*** Begin section ***

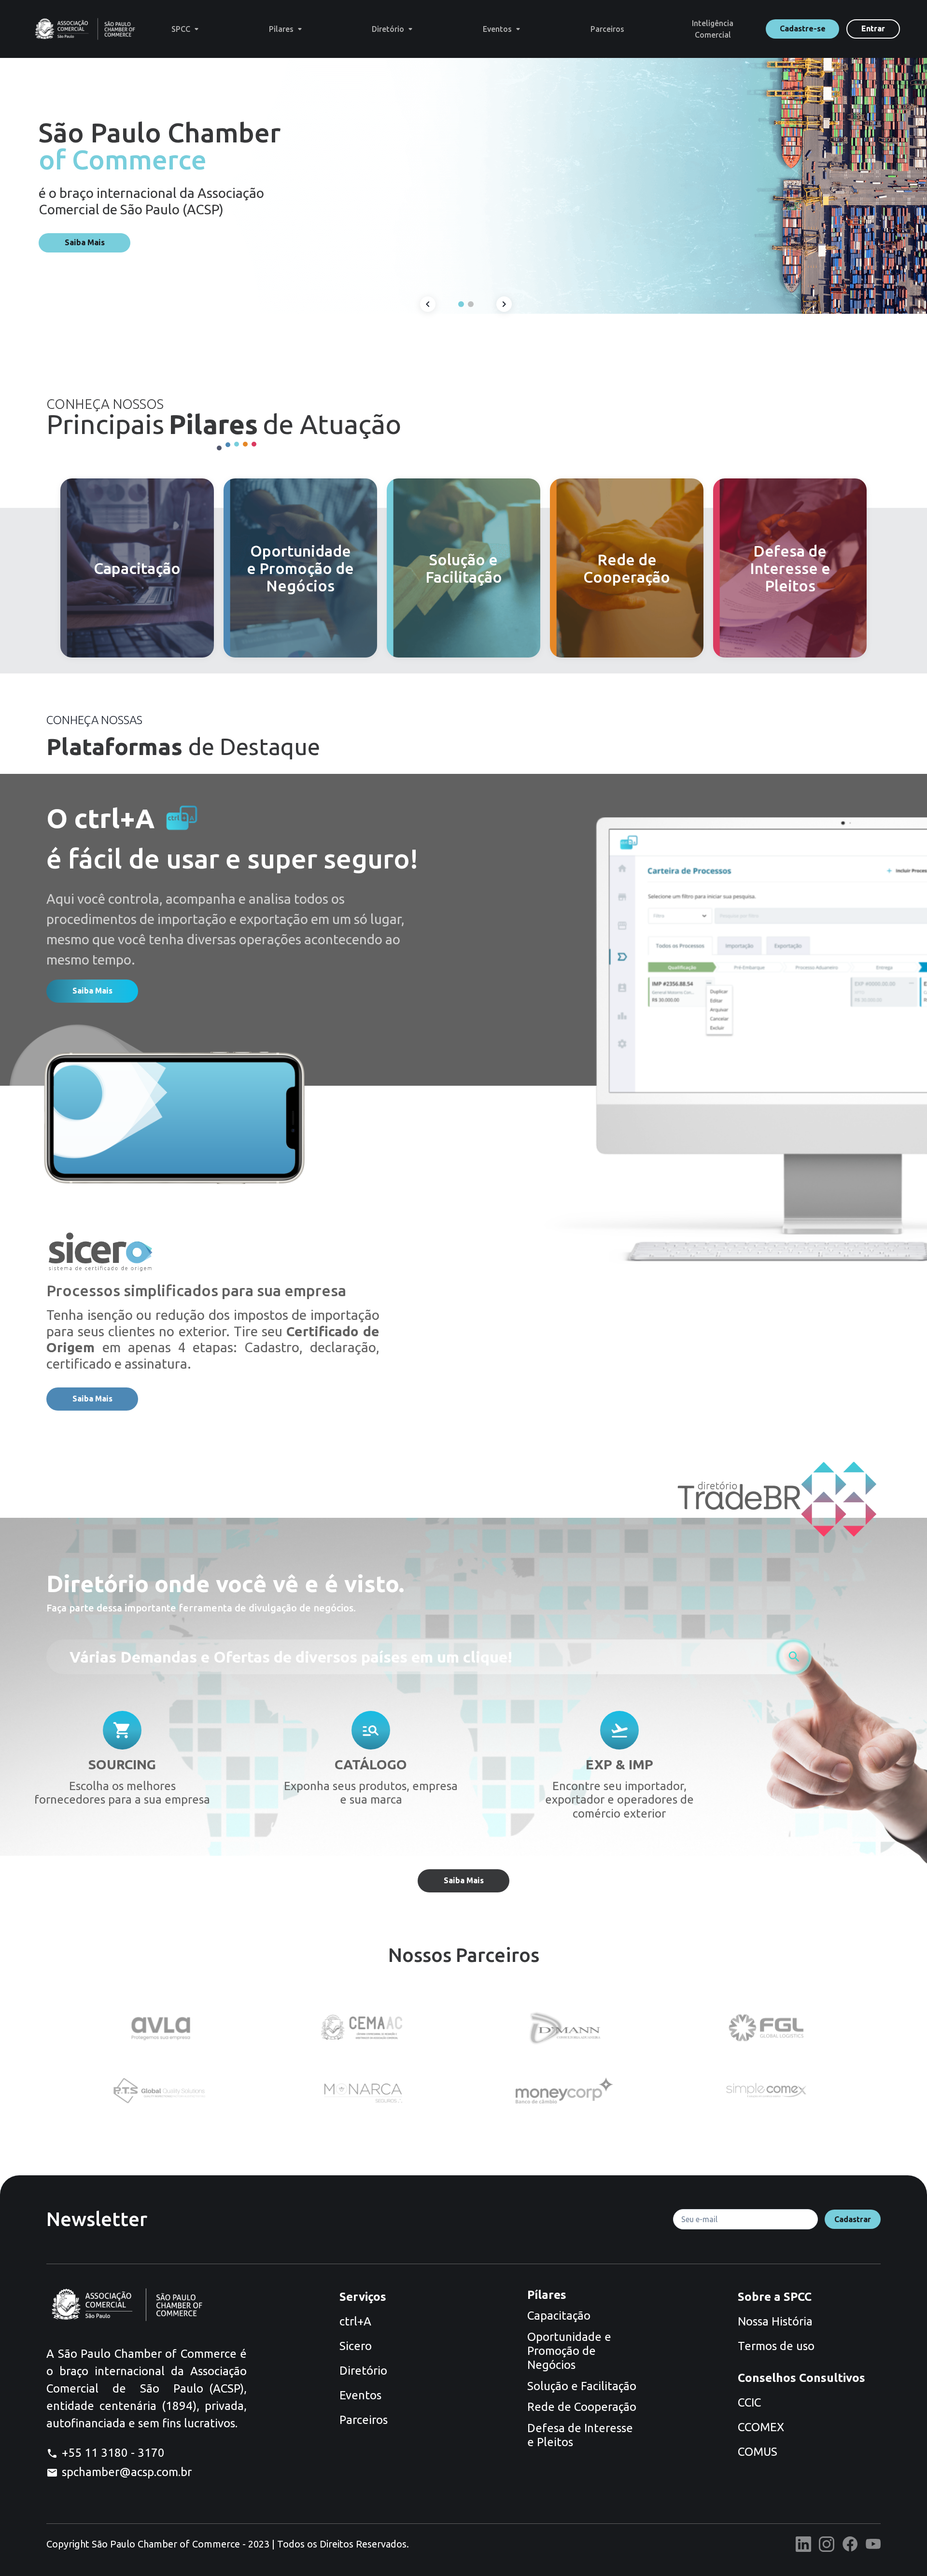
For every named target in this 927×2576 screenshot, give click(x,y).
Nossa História (775, 2321)
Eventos (360, 2395)
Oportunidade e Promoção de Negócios (569, 2350)
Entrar (873, 28)
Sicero (355, 2345)
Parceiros (363, 2419)
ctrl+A (355, 2321)
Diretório (363, 2370)
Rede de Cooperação (581, 2406)
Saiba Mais (85, 242)
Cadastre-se (803, 28)
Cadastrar (852, 2219)
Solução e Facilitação (581, 2386)
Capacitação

*** End section ***

Print exactly the lines from the one containing "Rede de Cooperação (581, 2406)" through the last line of the records above, both included.

Result of this task —
Rede de Cooperação (581, 2406)
Saiba Mais (85, 242)
Cadastre-se (803, 28)
Cadastrar (852, 2219)
Solução e Facilitação (581, 2386)
Capacitação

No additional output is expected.